Thursday, January 19, 2012

O eterno retorno

 E se um dia ou uma noite um demônio se esgueirasse em tua mais solitária solidão e te dissesse: "Esta vida, assim como tu vives agora e como a viveste, terás de vivê-la ainda uma vez e ainda inúmeras vezes: e não haverá nela nada de novo, cada dor e cada prazer e cada pensamento e suspiro e tudo o que há de indivisivelmente pequeno e de grande em tua vida há de te retornar, e tudo na mesma ordem e sequência - e do mesmo modo esta aranha e este luar entre as árvores, e do mesmo modo este instante e eu próprio. A eterna ampulheta da existência será sempre virada outra vez, e tu com ela, poeirinha da poeira!". Não te lançarias ao chão e rangerias os dentes e amaldiçoarias o demônio que te falasses assim? Ou viveste alguma vez um instante descomunal, em que lhe responderías: "Tu és um deus e nunca ouvi nada mais divino!" Se esse pensamento adquirisse poder sobre ti, assim como tu és, ele te transformaria e talvez te triturasse: a pergunta diante de tudo e de cada coisa: "Quero isto ainda uma vez e inúmeras vezes?" pesaria como o mais pesado dos pesos sobre o teu agir! Ou, então, como terias de ficar de bem contigo e mesmo com a vida, para não desejar nada mais do que essa última, eterna confirmação e chancela?"

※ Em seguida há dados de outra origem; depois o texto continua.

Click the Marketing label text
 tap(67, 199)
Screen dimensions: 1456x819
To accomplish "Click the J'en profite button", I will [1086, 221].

(Nietzsche, A Gaia Ciência)

11 comments:

  1. 'demônio'? 'demônio' outra vez? ó diabo!

    ReplyDelete
  2. Esta tradução brasileira é execrável, senhor Alcipe. Tem melhor na edição portuguesa do Círculo de Leitores das Obras Escolhidas de Nietzsche, dirigida por António Marques. Vá ao volume III, página 244, e encontrará o aforismo 341 da "Gaia Ciência" muito mais bem traduzido do que na tradução que escolheu ("poeirinha da poeira" é canção de ninar!)
    Se o senhor Alcipe saísse da frente do computador, deixasse a internet e fosse à estante buscar o livro fazia-lhe bem, sabe?

    a) Feliciano da Mata

    ReplyDelete
  3. Agora ,confesso, fiquei baralhada e não foi com Nietzsche nem com a tradução, mas sim com a erudição e rigor fiel do Sr. Feliciano da Mata.

    ReplyDelete
  4. Muito obrigado, minha senhora. Essas suas palavras consolam-me de muita ingratidão...

    a) Feliciano da Mata

    ReplyDelete
  5. Eu é que agradeço, o seu bom senso literário nunca é demais recomendar, embora terá que concordar que a acessibilidade da internet é uma tentação...
    Estou em crer que até Nietzsche se renderia...

    ReplyDelete
  6. Eu só uso a edição Colli - Montinari da Gallimard. Mas já agora, ó Mata, traga-me o texto alemão!

    ReplyDelete
  7. o senhor alcipe da mata é um brincalhão, isabel, e 'poeirinha da poeira' é lindo demais, não acha?
    venha daí o original, que a gente semos todos cultos à brava, com mil demônios!

    ReplyDelete
  8. É por estas e por outras que venho a casa do Senhor Alcipe. Aprende-se sempre alguma coisa.
    Pensadores deste calibre, confesso, esgotam o pouco que já me resta de massa cinzenta.
    Mas, com efeito, ler o filósofo em brasileiro não será contraproducente?! Receio que sim!
    Demônio exige heroicidade...

    ReplyDelete
  9. Poeirinha da poeira está para o eclodir subtil da dimensão poética do filósofo como a musicalidade do relativismo do "semos todos cultos" está para o romantismo do sotaque vibrante da tradução em Português do Brasil...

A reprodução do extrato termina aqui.